Independent contractors regularly perform services at commercial and residential jobsites. However, what happens when the independent contractor is injured on the job? Who is liable? When can a hiring party, such as general contractor or homeowner, be held liable for an independent contractor's injury? These questions continue to make their way through the California courts.
Current State of Law in California
Generally, an independent contractor cannot sue the hiring party to recover for injuries that were compensable under worker's compensation. Privette v. Superior Court (1993) 5 Cal. 4th 689. However, there are exceptions to this rule. A hiring party can be held liable when it exercises control over safety conditions that affirmatively contribute to the independent contractor's injuries. Hooker v. Department of Transportation (2002) 27 Cal. 4th 198, 202. A hiring party can also be held liable for providing unsafe equipment or failing to protect a worker from concealed hazards. McKown v. Wal-Mart Stores, Inc. (2002) 27 Cal. 4th 219, 225; Kinsman v.

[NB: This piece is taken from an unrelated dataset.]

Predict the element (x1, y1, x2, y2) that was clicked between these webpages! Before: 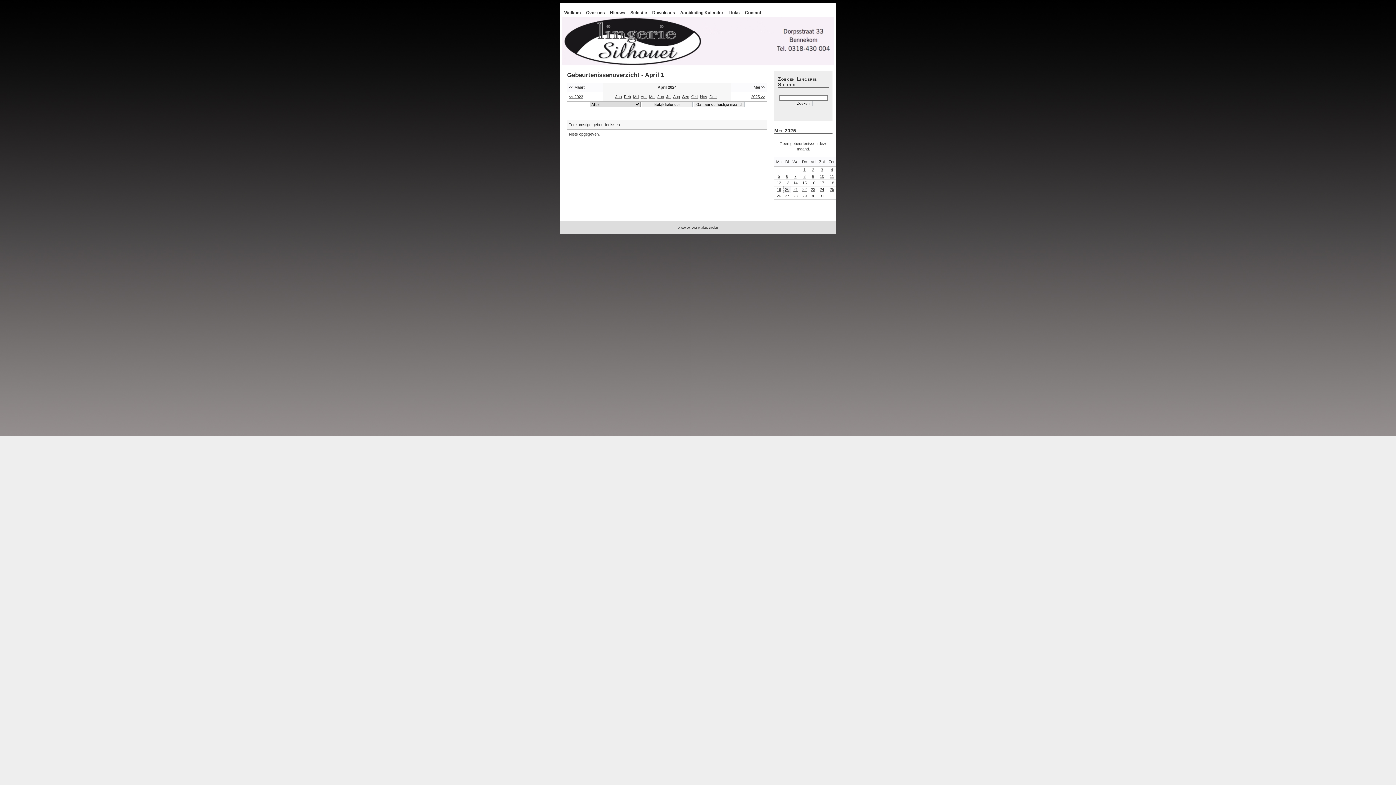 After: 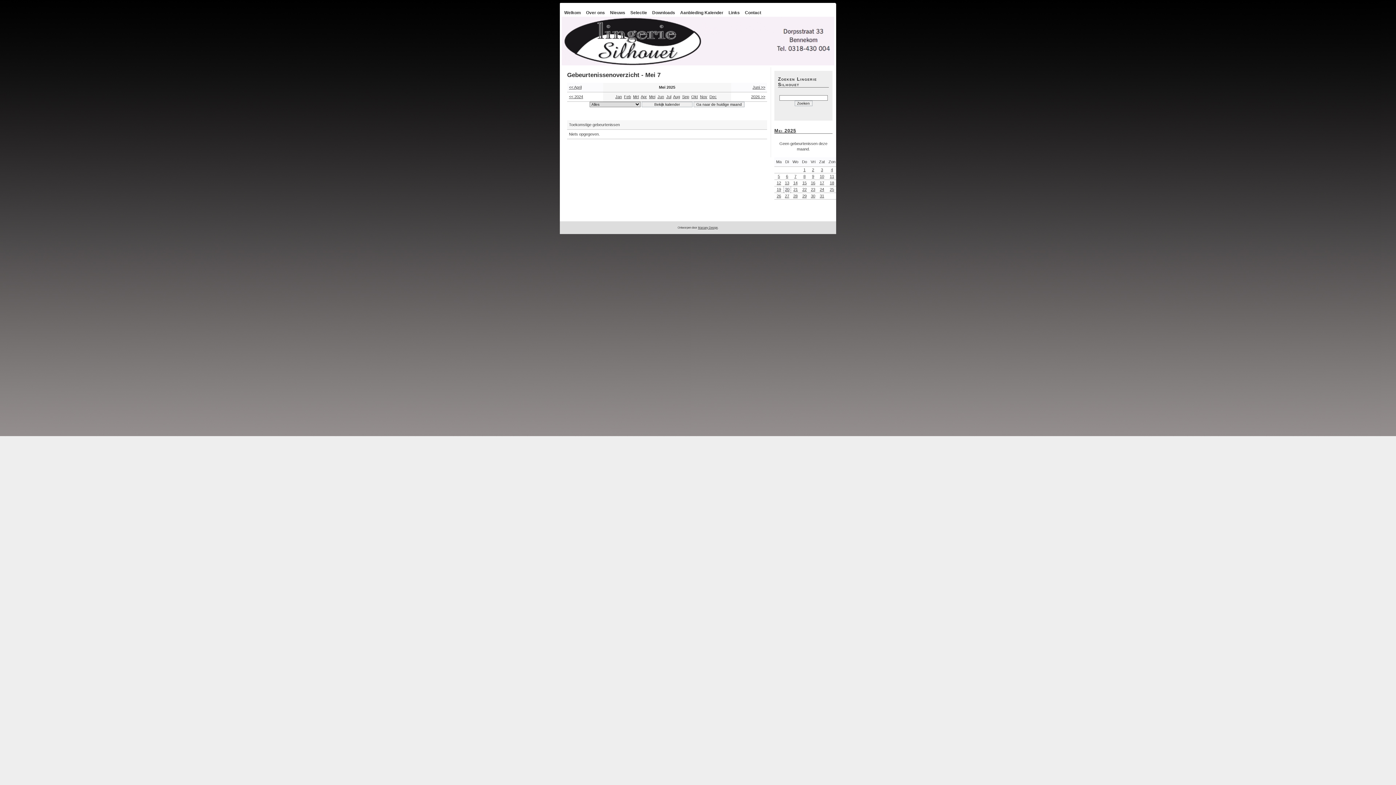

Unocal Corp. (2005) 37 Cal. 4th 659. These exceptions provide some hope for surviving spouses, children and dependents who would otherwise be limited to $250,000-$320,000 in workers compensation death benefits. (https://www.dir.ca.gov/dwc/WorkersCompensationBenefits.htm)
Recent Appellate Decision Finding Hiring Party Not Liable
Recently, a California appellate court determined that a forklift rental company was not liable for the death of an independent contractor, who was hired to change tires on forklift. Horne v. Ahern Rentals, Inc. (2nd Dist. 2020) B299605. In this case, the plaintiffs argued that the hiring party affirmatively contributed to the harm because there were safety issues concerning an unlevel working surface and because the forklift manufacturer's safety instructions were not followed. However, the independent contractor did not request the hiring party make any changes before commencing work. Instead, the hiring party relied upon the independent contractor's knowledge and skill, and it did not direct or interfere with the way the work was being performed. In other words, the hiring party did not exercise control over the independent contractor in a manner necessary to impose liability.
Questions Pending Before the California Supreme Court
Currently, there are two similar cases pending before the California Supreme Court. In the first case, a professional window washer filed a premises liability action against a homeowner after he slipped on loose gravel and fell off the roof. In this case, the roofer was admittedly aware of the hazard. The question before the Court is whether the concealed hazardous condition exception applies to known hazards that cannot be remedied through reasonable safety measures. Gonzalez v. Mathis (S247677) (2nd Dist. 2018) 20 Cal.App.5th 257.
In the second case, a worker was severely burned while working on electrical equipment controlled by the hiring company. Not all of the electrical equipment had been de-energized on worksite. The independent contractor was warned as to which equipment still posed a danger. However, the worksite was full of electrical equipment and the energized equipment was not clearly marked leading to claims that greater safety precautions should have been taken. The question before the Court is whether failure to take greater safety precautions is an affirmative contribution. Sandoval v. Qualcomm Inc., (S252796) (4th Dist. 2018) 28 Cal.App.5th 381.
We will have to wait for California's highest court to answer the above questions. These answers will be instructive and may help clarify the duties owed to independent contractors. However, it is unlikely that the answers will settle the law in this area because these cases are fact specific and because worker's compensation benefits are often completely insufficient.